Physicians already know a great deal about Sjögren’s syndrome’s symptoms and potential complications, and a new study confirms data on two long-suspected predictors of progression (i.e., measurable phenotypic findings) that could show which patients are likely to progress to active disease: hypergammaglobulinemia and hypocomplementemia.
Published in the February issue of Arthritis Care & Research, “Natural History and Predictors of Progression to Sjögren’s Syndrome Among Participants of the Sjögren’s International Collaborative Clinical Alliance Registry” (SICCA) looked at data from 771 patients at both baseline and a follow-up visit after two to three years.1 The study analyzed various data “to explore changes in the phenotypic features (serologic, oral and ocular) of Sjögren’s syndrome, and in Sjögren’s syndrome status among participants” over this two- to three-year interval, the paper says.
Sjögren’s syndrome (SS) is a systemic autoimmune disease that affects anywhere from two to 10 in 10,000 people, according to one U.S. population-based cohort study published in 2016.2 SS typically progresses slowly, and patients experience often debilitating loss of function in their moisture-producing glands, including the salivary and lacrimal glands. In SS, mononuclear lymphoid cells infiltrate these organs and gradually replace epithelial tissue. Various chemokines and cytokines are involved in this process, and B cell activating factor may play a particularly strong role. Research is underway to identify new genetic and molecular markers in SS to improve diagnosis and lead to the development of new, more effective therapies.3
Progression to Disease
SICCA, funded by the National Institute of Dental and Craniofacial Research (NIDCR) of the National Institutes of Health, was launched by a global group of clinical and laboratory investigators in 2003. SICCA’s main goal was to establish an international biorepository of samples and a registry of patients with signs and symptoms of SS or those who have received a diagnosis of SS. These serve as resources for scientists around the world.
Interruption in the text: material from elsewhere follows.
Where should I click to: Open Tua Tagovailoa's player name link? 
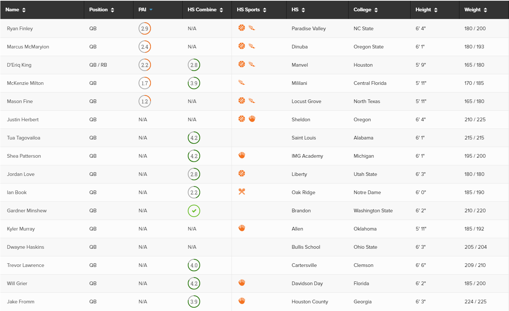click(x=24, y=138)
Another primary objective of the SICCA project was to develop new classification criteria for SS, says Caroline H. Shiboski, DDS, MPH, PhD, the Leland A. and Gladys K. Barber Distinguished Professor in Dentistry at the University of California, San Francisco.
This two-phase study included nine academically based research groups in Argentina, China, Denmark, Japan, the U.S., the United Kingdom and India, each including one or more rheumatologists, ophthalmologists and oral medicine/pathology specialists with experience diagnosing and managing SS patients.
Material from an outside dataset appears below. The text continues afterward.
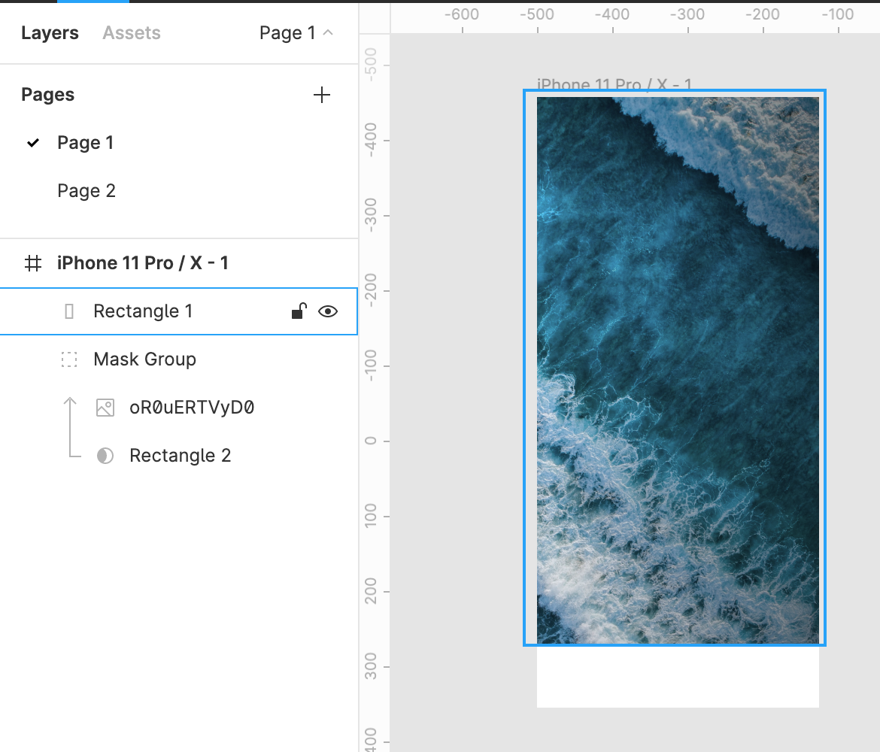Open the Layers tab
This screenshot has width=880, height=752.
[50, 33]
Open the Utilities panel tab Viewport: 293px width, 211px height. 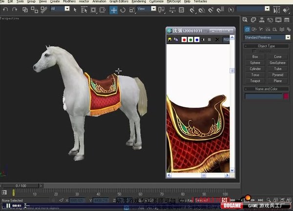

To classify patients for inclusion in clinical trials and other studies, two sets of criteria exist. An initial set of classification criteria was provisionally approved by the ACR in 2012.4 Subsequently, a definitive set of classification criteria, the development and validation of which involved a group of SS experts both within and outside of SICCA, was approved by both the ACR and the European League Against Rheumatism (EULAR) in 2016.5 Both sets were used to define SS in the present study, which explores changes over time with respect to phenotypic features of SS and to SS status.
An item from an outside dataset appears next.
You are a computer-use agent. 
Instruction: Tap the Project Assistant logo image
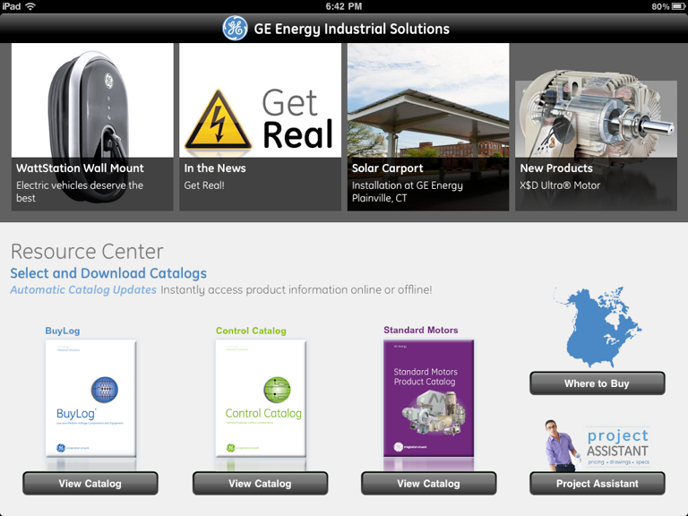pos(598,445)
‘While some progress has occurred over time, there can still be a lot of delay in the initial diagnosis.’ —Dr. Shiboski
Study Methods & Results
The SICCA researchers explored changes in phenotypic features of SS over a two- to three-year period. All participants were part of the SICCA registry and had objective measures of salivary hypofunction, dry eye, focal lymphocytic sialadenitis in a minor salivary gland biopsy, or anti-SSA/Ro or anti-SSB/La antibodies.